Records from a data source
◆ ◆ ◆ ◆ ◆

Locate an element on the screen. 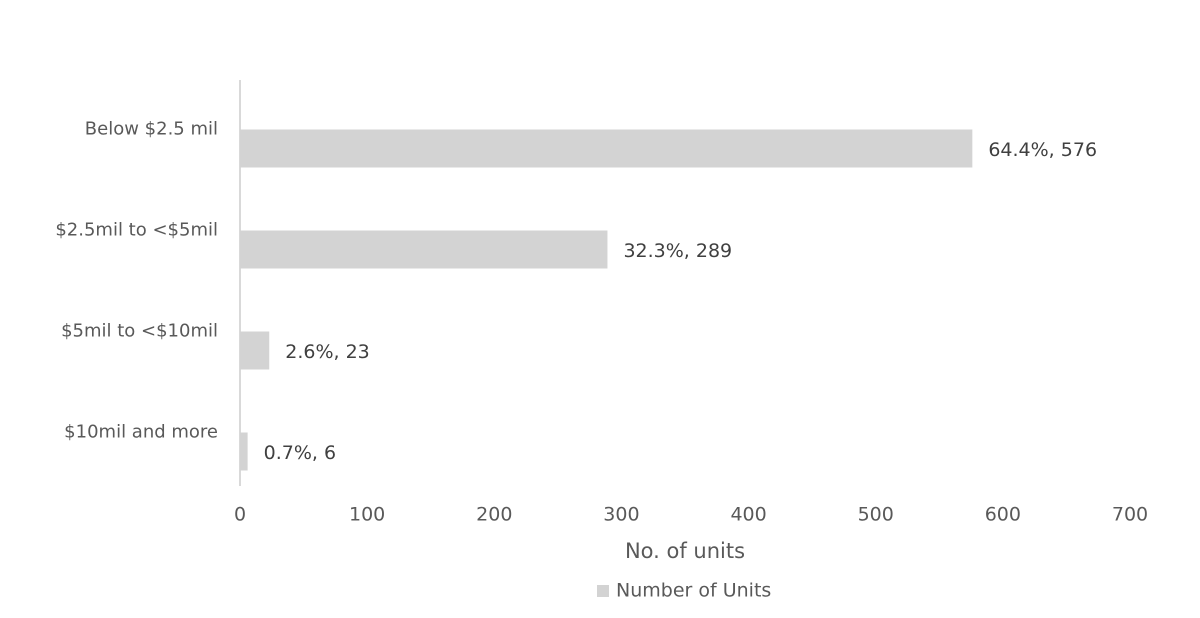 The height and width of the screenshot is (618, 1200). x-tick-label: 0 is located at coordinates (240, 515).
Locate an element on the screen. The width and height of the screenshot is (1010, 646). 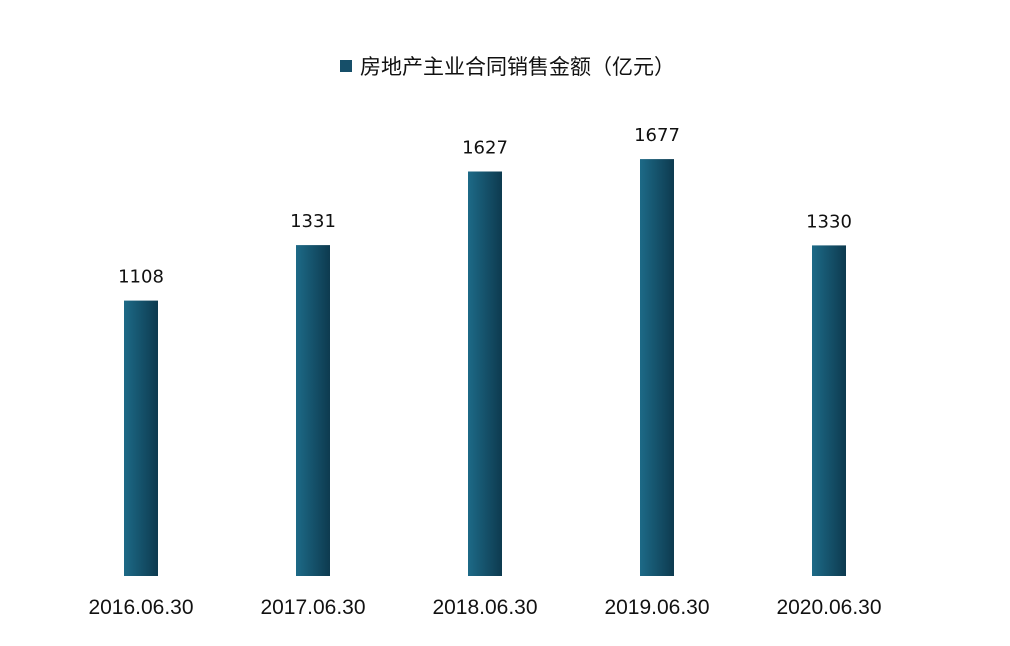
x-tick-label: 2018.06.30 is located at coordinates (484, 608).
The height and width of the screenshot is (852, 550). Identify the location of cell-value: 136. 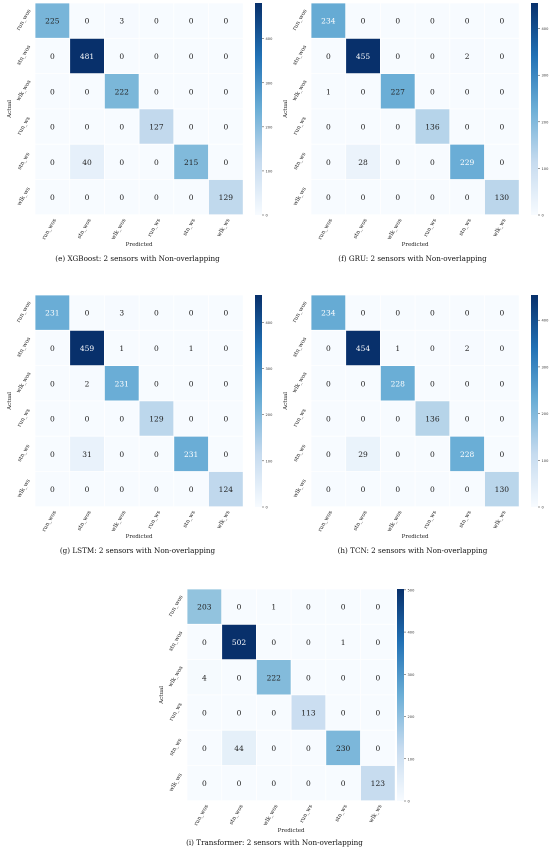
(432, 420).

◆ ◆ ◆ ◆ ◆

### Work instructions
Copy word for word the part of the listing from the line containing "The height and width of the screenshot is (852, 550)." through the end of the listing. Leave the pictures out.

### Output for this exercise
The height and width of the screenshot is (852, 550). Identify the location of cell-value: 136. 
(432, 420).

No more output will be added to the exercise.